Он тихо соглашался: «Да, мы похожи». Разговор не переходил на отвлеченности. Иногда мы просто «молчали вместе». Я знаю, что ему в эту минуту дорога была бы та интуитивная ласка, тот духовный знак, которым так богаты женщины. К этому он бессознательно тянулся. Я знаю, что тут мой провал, и я уже в первое это свидание как-то дрожала, что сумею и не умею создать именно этой атмосферы, дать и это. Нет у меня этой интуиции! А что у меня есть — сейчас, в данную секунду, не нужно. Впрочем, это было не так резко тогда, а смутно. Всей доброй волей моей я смутно искала путей к такому проникновению. Впрочем, во мне столько было бездонного человеческого чувства к С-ву и такой подъем духа, что я ничего еще не боялась.

— Я даже не честолюбив. Я властный, но это другое. И уж таким я родился.

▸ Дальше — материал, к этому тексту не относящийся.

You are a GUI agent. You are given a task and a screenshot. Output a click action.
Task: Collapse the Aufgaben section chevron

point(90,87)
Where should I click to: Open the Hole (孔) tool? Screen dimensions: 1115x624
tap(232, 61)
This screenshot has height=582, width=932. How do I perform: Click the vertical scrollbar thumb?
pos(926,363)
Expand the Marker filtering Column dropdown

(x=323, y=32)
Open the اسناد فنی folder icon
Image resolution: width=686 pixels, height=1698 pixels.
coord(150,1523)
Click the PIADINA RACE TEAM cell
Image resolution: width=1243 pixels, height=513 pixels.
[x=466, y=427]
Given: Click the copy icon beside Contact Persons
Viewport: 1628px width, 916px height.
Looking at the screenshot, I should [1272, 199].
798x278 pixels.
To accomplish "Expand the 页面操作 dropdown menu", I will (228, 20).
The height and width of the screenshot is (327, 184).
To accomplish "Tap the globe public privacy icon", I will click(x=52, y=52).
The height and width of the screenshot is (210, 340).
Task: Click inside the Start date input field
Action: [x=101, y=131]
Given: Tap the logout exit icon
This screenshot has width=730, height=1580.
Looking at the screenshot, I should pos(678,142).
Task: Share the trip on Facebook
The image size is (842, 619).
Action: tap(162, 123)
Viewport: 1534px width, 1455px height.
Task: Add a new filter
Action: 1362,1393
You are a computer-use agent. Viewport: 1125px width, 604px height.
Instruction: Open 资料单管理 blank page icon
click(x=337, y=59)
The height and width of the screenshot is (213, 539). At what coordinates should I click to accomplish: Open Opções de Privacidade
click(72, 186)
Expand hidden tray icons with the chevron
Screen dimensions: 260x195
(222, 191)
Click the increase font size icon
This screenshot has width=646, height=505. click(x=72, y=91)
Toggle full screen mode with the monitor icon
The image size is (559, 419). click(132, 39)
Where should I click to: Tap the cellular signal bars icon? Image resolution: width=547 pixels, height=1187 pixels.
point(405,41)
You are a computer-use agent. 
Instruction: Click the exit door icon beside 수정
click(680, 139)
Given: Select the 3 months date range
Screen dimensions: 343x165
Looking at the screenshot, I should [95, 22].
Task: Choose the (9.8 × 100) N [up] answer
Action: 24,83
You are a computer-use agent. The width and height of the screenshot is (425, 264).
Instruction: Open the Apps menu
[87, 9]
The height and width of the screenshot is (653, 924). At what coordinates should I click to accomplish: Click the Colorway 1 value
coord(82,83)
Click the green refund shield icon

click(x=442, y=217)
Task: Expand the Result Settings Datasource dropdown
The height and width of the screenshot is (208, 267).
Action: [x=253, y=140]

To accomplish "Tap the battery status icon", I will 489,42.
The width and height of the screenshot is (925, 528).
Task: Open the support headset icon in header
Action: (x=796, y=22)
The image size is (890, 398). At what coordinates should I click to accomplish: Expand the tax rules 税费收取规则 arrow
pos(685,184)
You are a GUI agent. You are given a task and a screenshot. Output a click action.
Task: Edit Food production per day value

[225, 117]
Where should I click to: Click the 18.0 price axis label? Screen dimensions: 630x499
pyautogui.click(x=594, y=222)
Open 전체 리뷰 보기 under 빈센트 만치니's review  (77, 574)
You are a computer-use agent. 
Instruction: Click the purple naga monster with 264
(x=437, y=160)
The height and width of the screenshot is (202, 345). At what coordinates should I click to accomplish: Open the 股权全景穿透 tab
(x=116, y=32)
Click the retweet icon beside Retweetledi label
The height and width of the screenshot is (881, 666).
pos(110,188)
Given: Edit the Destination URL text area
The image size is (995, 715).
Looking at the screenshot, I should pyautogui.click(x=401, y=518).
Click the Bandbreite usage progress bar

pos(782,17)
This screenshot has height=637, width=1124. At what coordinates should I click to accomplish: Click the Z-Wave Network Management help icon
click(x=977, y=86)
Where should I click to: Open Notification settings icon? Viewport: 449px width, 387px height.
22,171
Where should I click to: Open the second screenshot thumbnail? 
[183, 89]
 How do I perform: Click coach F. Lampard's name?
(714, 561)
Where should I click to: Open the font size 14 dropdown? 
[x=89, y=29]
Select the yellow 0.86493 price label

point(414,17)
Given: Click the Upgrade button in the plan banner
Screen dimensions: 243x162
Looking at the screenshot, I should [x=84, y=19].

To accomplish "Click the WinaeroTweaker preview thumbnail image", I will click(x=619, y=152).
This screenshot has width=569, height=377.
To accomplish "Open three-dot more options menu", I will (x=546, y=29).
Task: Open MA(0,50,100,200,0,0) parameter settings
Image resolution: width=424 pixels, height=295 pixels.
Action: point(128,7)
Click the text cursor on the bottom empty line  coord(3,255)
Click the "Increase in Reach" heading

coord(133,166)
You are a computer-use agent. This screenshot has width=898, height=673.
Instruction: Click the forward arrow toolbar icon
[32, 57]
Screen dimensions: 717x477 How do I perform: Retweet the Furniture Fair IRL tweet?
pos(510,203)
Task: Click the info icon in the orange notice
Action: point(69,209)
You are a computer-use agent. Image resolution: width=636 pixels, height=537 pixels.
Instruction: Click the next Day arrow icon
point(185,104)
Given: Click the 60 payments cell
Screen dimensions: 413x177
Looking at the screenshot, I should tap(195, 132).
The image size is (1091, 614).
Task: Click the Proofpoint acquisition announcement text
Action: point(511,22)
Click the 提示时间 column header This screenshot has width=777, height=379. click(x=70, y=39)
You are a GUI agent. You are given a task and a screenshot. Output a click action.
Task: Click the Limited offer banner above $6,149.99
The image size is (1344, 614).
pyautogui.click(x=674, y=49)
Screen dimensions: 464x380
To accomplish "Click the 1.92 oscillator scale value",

Когда надо было уходить — идти ужинать, — он меня не отпускает. «Ведь вы понимаете, я один, один с моими мыслями и борениями. Придет Деренталь. Потом уйдет. Больше ничего. Эти дни пройдут, я справлюсь с собой. Когда решу — будет легче. Но теперь мне трудно». — «Хорошо, я пойду домой, скажу, что буду ужинать с вами, — и вернусь. Хотите? Я приду через четверть часа».

Дома я застала Володю (он ужинал всегда с нами), сказала, что опять ухожу. «Да. Пожалуйста, придите за мной в Брюль в 11 часов». (В Варшаве можно было ходить вечером лишь до 11½, и одной неприятно.)

Итак — я вернулась. Мы ужинали на том же столике, пили кофе, курили. Он был очень рад мне. Не помню хорошо, но, кажется, настроение было не такое интимное, как дневное. Или, кажется, оно несколько изменилось, когда я (довольно бестактно) сказала:

— Я просила «моего Деренталя» прийти за мной в 11 часов.

— Зачем? — как-то недовольно сказал он. — Я бы вас сам проводил.

Ровно в 11 часов Володя пришел, и мы тотчас же ушли.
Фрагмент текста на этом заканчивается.